Camp? Playdates? Excuse me?

“I think there’s been some misunderstanding,” Vanessa stammered, struggling to stay upright with the wine in her system and the weight of two kids tugging her floorward. Suffering for her art was all well and good, but she was no Mrs. Doubtfire.

“Yay!” the twins cried. “Mommy, is Vanessa our new friend?”

“Yes,” the woman answered, her ear still glued to the over-size phone. “She’s your new friend.”

She was?

“It’s eighteen dollars an hour,” Ms. Morgan added as she clicked out into the foyer and up the grand staircase. “You can start right now.”

Oh yeah, she definitely is.





Gossip Girl 09 - Only in Your Dreams

b and s decide it’s share and share alike

She’d made three trips back and forth, but Blair still hadn’t managed to get all of her bags up the five flights of stairs. There wasn’t a doorman, there wasn’t any air conditioning, there wasn’t an elevator, but she didn’t mind because the whole thing was just so . . . cinematic.

Blair had a plan for her life, a script she wanted to follow exactly. But so much of what had happened so far—buying a wedding gown, leaving Lord Marcus, getting hired by Bailey Winter, and now moving in with Serena—wasn’t planned. If someone had told her just a week before that she’d have to get a job for the summer, she’d have screamed and protested— working for the summer was definitely not part of the story of her life—but Blair didn’t feel like screaming. She felt . . . happy. Maybe there was a lesson here; maybe instead of trying to always live according to a plan, she should just go with the flow? Maybe things really did always work out in the end.

Just like in the movies.

Bounding down the last flight of steps to retrieve her very last bag—a crocodile Paul Smith duffel she’d picked up in London only a couple of days before—Blair was startled by the lanky, dark-haired guy wearing a crisp blue Hugo Boss suit, stepping out of the parlor-floor apartment. She froze in her tracks.

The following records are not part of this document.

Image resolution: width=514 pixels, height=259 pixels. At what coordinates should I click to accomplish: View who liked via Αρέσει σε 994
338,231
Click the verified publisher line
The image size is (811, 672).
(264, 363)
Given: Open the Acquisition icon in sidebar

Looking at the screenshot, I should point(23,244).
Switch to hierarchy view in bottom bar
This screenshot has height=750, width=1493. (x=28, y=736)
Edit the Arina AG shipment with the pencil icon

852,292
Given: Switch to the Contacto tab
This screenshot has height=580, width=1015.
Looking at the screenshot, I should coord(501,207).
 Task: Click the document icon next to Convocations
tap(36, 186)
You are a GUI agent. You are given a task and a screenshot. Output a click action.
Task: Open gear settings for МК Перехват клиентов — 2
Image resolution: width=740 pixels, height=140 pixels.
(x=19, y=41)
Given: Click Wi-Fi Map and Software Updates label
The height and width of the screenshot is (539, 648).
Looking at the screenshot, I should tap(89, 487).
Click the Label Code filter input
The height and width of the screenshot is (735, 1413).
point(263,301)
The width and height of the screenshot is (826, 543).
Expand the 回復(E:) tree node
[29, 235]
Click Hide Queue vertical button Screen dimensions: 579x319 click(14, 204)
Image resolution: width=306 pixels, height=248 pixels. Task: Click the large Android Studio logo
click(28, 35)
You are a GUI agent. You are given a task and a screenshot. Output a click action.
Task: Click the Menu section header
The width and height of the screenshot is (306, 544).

Isn’t there a handsome downstairs neighbor in Breakfast at Tiffany’s?

“Hello there,” Blair called out in her best vaguely Eastern European, Audrey-Hepburn-as-Holly-Golightly accent.

“Hey,” the guy responded shyly. His tousled brown hair hung down in front of his blue eyes. He tucked his hands in the pockets of his suit pants and pulled himself up to full height.

“Good evening,” Blair replied, strolling down the stairs primly through the narrow, badly lit space that passed for a lobby. She squeezed past the smiling stranger and bent to pick up her bag. “Excuse me,” she continued, heaving the bag full of shoes onto her shoulder.

“Of course,” he said, leaning his back against the door to his apartment. “Can I help you with that?”

“I can manage it,” Blair told him stoically. She flashed her most charming smile. “Have we met?”

“I’m Jason.” He extended his hand. “You visiting for the weekend?”

“Oh,” she explained, “I’m moving in with my dear old friend Serena. On the fifth floor?”

“Oh, I know Serena.” Jason paused. “We hung out the other night, drank some beers on the stoop. She never mentioned anything about her beautiful roommate, though.”

And she’d never mentioned her handsome new neighbor either.

Typical.

“It was a bit spur of the moment,” Blair explained. “It’s a long story.”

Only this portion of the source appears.